KİEV - Ukrayna Devlet Başkanı Petro Poroşenko, ülkenin doğusunda çatışma bölgesindeki askeri birliklerden birinde kendi oğlunun da bulunduğunu açıkladı.

Poroşenko, ülke gündemine ve doğuda devam eden krize ilişkin ulusal televizyon kanallarına açıklamalarda bulundu.

Çatışma bölgesinin ön sıralarında uzun süre bulunan askeri birliklerin rotasyonunu yaptıklarını açıklayan Poroşenko, "Bunu ilk defa söylemem gerekiyor. Rotasyonu yapılan askeri birliklerden birinde oğlum da bulunuyordu. Ben bunu söylemek istemezdim ama eğer oğlun savaştaysa sen de bu savaşı daha farklı kabul ediyorsun" ifadesini kullandı.

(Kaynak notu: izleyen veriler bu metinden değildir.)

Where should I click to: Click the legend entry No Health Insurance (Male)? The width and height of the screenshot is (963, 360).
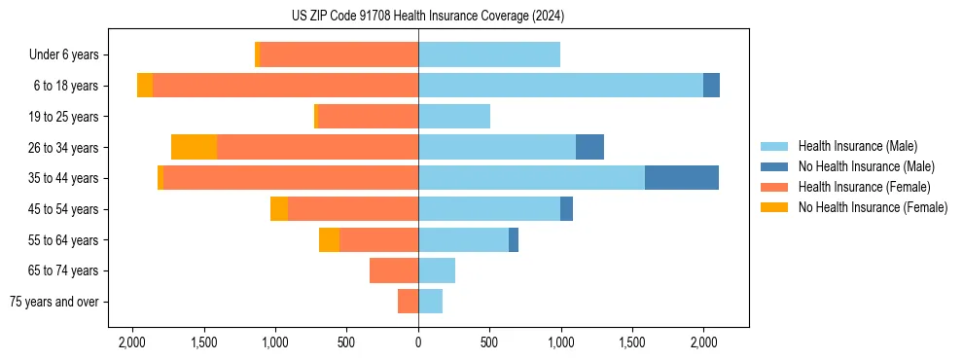pyautogui.click(x=865, y=166)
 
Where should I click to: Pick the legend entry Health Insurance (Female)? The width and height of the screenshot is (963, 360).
pyautogui.click(x=864, y=187)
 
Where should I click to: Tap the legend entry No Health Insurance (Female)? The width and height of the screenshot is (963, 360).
pyautogui.click(x=872, y=207)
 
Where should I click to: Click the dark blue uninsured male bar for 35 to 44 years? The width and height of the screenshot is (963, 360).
pyautogui.click(x=681, y=178)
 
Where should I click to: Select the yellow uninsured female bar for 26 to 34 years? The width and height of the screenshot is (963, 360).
pyautogui.click(x=194, y=147)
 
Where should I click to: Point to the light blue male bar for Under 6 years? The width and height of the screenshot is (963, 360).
pyautogui.click(x=489, y=54)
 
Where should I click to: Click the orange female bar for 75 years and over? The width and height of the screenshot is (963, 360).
pyautogui.click(x=408, y=302)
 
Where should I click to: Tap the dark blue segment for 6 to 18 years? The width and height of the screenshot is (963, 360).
pyautogui.click(x=711, y=86)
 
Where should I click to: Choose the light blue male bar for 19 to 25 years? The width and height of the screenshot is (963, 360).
pyautogui.click(x=454, y=117)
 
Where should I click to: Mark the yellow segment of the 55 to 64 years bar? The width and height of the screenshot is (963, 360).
pyautogui.click(x=329, y=239)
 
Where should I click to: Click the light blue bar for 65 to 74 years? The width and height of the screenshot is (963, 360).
pyautogui.click(x=437, y=270)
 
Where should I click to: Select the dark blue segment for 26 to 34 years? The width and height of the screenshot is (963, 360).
pyautogui.click(x=589, y=147)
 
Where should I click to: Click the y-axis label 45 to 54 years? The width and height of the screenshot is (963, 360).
pyautogui.click(x=63, y=209)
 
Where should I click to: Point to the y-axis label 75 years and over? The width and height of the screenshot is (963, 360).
pyautogui.click(x=54, y=302)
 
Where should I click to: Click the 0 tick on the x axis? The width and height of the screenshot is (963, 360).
pyautogui.click(x=418, y=342)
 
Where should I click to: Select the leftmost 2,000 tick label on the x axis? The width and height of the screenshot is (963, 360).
pyautogui.click(x=132, y=342)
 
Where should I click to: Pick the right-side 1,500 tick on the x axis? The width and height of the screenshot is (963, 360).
pyautogui.click(x=632, y=342)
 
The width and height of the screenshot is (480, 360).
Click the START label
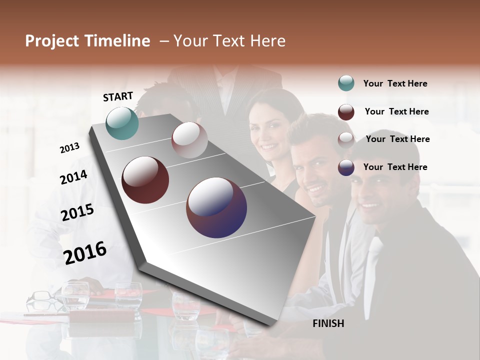(118, 96)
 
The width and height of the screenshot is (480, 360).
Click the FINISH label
(328, 324)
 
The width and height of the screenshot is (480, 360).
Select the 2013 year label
(70, 148)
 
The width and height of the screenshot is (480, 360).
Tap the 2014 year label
(74, 178)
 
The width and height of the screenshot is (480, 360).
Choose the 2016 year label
(85, 253)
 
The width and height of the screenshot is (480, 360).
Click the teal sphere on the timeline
(122, 123)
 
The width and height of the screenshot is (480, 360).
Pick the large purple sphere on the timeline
(216, 208)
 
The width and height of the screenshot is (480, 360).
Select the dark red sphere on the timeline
(145, 180)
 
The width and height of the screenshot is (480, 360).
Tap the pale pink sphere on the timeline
(190, 140)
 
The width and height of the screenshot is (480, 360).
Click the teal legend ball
(346, 83)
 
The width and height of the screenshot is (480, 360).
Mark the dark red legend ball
(346, 112)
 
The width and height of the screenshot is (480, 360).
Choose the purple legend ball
(346, 168)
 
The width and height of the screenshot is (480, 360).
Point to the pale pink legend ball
(346, 140)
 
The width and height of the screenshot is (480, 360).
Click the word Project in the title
(52, 41)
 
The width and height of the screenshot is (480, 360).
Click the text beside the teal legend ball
(395, 84)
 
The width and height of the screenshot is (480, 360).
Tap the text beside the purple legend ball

 "Bayrak varsa, kaynak da var"

Ukrayna bütçesinin sadece Ukrayna bayrağı altına dönecek bölgeleri finanse edeceğini vurgulayan Poroşenko, "Bayrak varsa, kaynak da vardır" dedi. Poroşenko, finans mekanizmasının çok basit olduğunu, bütçede özel fon oluşturulacağını, Donbas bölgesindeki altyapının yeniden onarılması için de bu fondan kaynak ayrılacağını açıkladı.

ABD ziyaretinin esas amaçlarından birinin de özel fonun oluşturulmasına ilişkin donörler konferansının hazırlıkları olduğuna işaret eden Poroşenko, Donbas'ta sadece "barış, Ukrayna hakimiyeti ve meşru seçilmiş yerel yönetimin" olduğu bölgeyi finanse edeceğini kaydetti.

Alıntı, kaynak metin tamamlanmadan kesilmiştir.